生徒に講義を続けながら、僕は自分で零した言葉に衝撃を受けて内心にさざ立った波紋を追っていた。

政(まつりごと)とは祭り事だ。それはよく知っていた。祭りは、憩いのときである前に神の啓示を聞く意味合いを含んでいる。政治とは何かが頭になって国の全体を動かすものだ。現在の日本の民主主義では国民が自分を動かしてくれる頭を選んでいるとわけ。古代ではバビロンだろうとギリシャでも中国でもシャーマンが「お告げ」を聞いてそれを政治に反映していた。卑弥呼だってシャーマンだった。日本の原始神道もその流れにある。

神道の神輿が何を戴いているのか。担ぎ手たちは自分たちが何を祭り上げているのか分かっているのか。

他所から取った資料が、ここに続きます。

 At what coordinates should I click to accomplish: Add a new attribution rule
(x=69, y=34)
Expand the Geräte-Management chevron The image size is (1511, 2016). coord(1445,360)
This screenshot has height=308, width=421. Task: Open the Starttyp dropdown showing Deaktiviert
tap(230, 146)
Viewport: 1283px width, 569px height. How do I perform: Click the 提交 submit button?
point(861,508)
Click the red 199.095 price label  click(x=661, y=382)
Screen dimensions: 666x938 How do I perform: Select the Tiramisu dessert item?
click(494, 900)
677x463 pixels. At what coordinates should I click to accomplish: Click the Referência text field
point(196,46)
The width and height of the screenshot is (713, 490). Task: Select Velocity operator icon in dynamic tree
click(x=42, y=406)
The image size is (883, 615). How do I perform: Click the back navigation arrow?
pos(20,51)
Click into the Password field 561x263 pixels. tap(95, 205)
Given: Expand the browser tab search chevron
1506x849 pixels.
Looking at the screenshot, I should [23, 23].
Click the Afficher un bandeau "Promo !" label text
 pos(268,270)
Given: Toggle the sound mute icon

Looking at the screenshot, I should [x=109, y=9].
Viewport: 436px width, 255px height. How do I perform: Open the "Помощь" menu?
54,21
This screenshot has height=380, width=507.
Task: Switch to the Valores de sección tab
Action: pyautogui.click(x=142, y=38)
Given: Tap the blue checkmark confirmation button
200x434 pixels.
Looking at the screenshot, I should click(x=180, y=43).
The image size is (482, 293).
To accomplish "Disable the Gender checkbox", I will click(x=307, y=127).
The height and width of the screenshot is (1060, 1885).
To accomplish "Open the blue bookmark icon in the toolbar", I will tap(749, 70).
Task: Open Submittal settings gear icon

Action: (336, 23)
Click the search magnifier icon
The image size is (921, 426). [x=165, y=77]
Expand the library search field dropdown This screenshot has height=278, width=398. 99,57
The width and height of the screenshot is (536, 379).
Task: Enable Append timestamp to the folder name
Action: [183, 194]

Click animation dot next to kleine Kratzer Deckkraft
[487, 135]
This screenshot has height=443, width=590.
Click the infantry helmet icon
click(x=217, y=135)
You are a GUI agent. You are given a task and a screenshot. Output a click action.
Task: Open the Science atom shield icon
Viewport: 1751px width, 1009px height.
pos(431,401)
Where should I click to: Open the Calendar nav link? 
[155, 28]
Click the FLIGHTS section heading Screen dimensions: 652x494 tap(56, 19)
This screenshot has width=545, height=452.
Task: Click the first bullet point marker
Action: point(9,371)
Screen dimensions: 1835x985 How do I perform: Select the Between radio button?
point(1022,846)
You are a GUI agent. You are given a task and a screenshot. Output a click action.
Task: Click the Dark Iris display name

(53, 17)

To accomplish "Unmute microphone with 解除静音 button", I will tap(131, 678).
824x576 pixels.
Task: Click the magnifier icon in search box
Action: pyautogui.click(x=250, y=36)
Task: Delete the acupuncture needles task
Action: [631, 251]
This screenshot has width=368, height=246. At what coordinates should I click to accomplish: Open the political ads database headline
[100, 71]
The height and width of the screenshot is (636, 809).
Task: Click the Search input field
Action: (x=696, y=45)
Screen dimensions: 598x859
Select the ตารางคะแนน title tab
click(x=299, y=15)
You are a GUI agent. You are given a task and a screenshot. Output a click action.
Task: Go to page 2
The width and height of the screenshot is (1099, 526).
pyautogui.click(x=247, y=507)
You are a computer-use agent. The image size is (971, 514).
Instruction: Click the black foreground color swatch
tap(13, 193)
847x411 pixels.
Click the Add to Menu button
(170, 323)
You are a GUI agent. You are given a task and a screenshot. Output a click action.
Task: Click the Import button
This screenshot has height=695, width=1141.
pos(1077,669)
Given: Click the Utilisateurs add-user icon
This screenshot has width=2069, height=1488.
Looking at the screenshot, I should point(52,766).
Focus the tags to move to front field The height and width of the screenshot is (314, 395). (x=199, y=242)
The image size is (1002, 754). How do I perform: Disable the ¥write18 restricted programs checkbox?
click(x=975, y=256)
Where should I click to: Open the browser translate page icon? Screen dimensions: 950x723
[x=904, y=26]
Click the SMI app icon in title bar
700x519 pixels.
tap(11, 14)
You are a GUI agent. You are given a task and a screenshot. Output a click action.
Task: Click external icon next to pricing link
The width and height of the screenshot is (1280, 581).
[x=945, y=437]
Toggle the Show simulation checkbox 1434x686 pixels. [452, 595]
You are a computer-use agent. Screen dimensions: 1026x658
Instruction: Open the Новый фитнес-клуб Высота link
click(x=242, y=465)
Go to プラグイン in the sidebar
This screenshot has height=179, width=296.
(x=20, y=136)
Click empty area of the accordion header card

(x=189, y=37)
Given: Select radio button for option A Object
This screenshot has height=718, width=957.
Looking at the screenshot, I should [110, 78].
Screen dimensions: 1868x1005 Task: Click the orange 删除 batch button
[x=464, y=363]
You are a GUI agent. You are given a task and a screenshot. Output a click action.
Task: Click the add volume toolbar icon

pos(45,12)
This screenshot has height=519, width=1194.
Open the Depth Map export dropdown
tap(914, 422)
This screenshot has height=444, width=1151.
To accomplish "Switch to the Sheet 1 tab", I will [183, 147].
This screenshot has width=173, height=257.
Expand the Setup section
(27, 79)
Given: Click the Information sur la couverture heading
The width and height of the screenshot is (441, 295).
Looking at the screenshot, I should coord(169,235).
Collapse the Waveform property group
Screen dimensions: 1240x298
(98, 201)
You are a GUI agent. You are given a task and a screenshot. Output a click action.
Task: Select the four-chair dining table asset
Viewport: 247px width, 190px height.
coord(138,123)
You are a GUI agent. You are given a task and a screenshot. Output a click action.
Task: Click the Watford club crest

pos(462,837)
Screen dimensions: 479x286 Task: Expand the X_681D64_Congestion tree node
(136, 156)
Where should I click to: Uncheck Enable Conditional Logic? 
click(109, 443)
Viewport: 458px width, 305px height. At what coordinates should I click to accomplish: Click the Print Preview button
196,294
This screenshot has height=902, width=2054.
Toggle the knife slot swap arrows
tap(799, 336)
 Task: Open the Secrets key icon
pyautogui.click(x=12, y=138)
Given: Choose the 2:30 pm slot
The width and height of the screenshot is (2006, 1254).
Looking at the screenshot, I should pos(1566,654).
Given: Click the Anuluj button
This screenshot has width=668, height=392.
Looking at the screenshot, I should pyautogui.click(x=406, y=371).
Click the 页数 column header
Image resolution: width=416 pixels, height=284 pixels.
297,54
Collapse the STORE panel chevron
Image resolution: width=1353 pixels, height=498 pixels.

それは鏡だ。神社の中心に鎮座している鏡を運んでいるのだ。なぜ鏡が本尊なのか、神鏡と呼ばれるのか。それは天照大神の化身だと考えられた太陽を鏡が反射する姿が太陽の代わりに見えたからだと言われている。そして、発掘された青銅器には銅鏡がある。

僕が受けた衝撃の源は、神の代理である鏡が弥生時代に銅鏡として端緒を発していることを突然に理解したことにあったのだ。

そうだ、と僕は思考を続けた。弥生時代の儀式には銅鏡のみならず銅剣も使われていた。三種の神器の内の二つが揃っている。三種の神器の共通点は何か……。以前に武術の師匠が仰っていたことをふと思い出した。

「日本刀は美しいでしょ。何でかというとそれは磨き込まれているからなんだよね。

自分でも日本刀を研ぐことがあるけども、研ぎの作業は非常に大変だ。でも、ただ実用のことだけを考えるとそんなに入念に磨き込まなくてもいいんだよ。

徹底すると神聖さが宿るから磨くんだろうね。三種の神器にも共通しているよ。剣・鏡・勾玉、すべて磨き込んで作るでしょう。

神は磨きに降りるんだ。そう考えると、日本刀は磨くから日本人の魂を引きつけて離さないのかもねえ」

天照大神の姿に見えるから、という説明より、鏡は磨かれることで神に適ったというシンプルな考えに強い力を再び感じた。

講義が終わり、僕は家で独り稽古をしていた。自分の身体に磨けるところがないかを探しながら。師匠の言葉を「男を磨け」なんてつまらない抽象論にしたくなかった。動きの中で磨くところはどこか。このときのために用意されていたかのようにすぐにそれは身体に装填された。

「全ては虚実の球とその関係性で出来ている」

先月に到達した考えだ。太極拳の目的である「宇宙の法則を体現する」という概念がある。

それに対する僕なりの解答の一つが“球”である。

電子のスピン、原子核を回る電子たち、地球の自転と公転。ミクロからマクロまで世界のありとあらゆる場面に球は跋扈している。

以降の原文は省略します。